Ziel
Wiederhole aus dem Text über das Quartier am Diebsteich wörtlich die Passage zwischen „Höing: Herr Gerdelmann“ und „immer wichtig ist.“, beide einschließlich.
+++ Angezeigter Text
Das Quartier am Diebsteich liegt zwischen den Zentren von Altona und Eimsbüttel – etwas abseits der innerstädtischen Quartiere und mit einem ganz eigenen Charme. Welchen Charakter soll das Gebiet am Diebsteich künftig haben?
Höing: Herr Gerdelmann und ich sind ganz am Anfang mit dem Fahrrad durch das Quartier geradelt und unser Eindruck war, dass der Ort einen etwas rauen Charme hat und manchmal spröde wirkt, aber andererseits auch von einer unglaublichen Vielfalt geprägt ist. Man findet dort wertvollen Wohnungsbau aus den 1920er-Jahren, es gibt Sportanlagen, die andernorts fehlen, eine perfekte Erschließung durch die S-Bahn und diese Mischung aus Wohnen und Arbeiten, die für uns Planer und Planerinnen immer wichtig ist.
++++++
+++ Gespeicherte Zeilen
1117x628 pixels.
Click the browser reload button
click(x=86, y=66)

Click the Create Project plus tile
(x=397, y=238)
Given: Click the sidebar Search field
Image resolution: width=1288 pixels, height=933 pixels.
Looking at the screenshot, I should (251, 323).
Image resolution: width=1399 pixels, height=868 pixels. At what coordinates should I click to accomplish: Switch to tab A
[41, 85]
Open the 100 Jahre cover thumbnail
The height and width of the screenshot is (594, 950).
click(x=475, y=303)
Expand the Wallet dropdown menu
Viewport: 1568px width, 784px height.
++++++
Ergebnis
Höing: Herr Gerdelmann und ich sind ganz am Anfang mit dem Fahrrad durch das Quartier geradelt und unser Eindruck war, dass der Ort einen etwas rauen Charme hat und manchmal spröde wirkt, aber andererseits auch von einer unglaublichen Vielfalt geprägt ist. Man findet dort wertvollen Wohnungsbau aus den 1920er-Jahren, es gibt Sportanlagen, die andernorts fehlen, eine perfekte Erschließung durch die S-Bahn und diese Mischung aus Wohnen und Arbeiten, die für uns Planer und Planerinnen immer wichtig ist.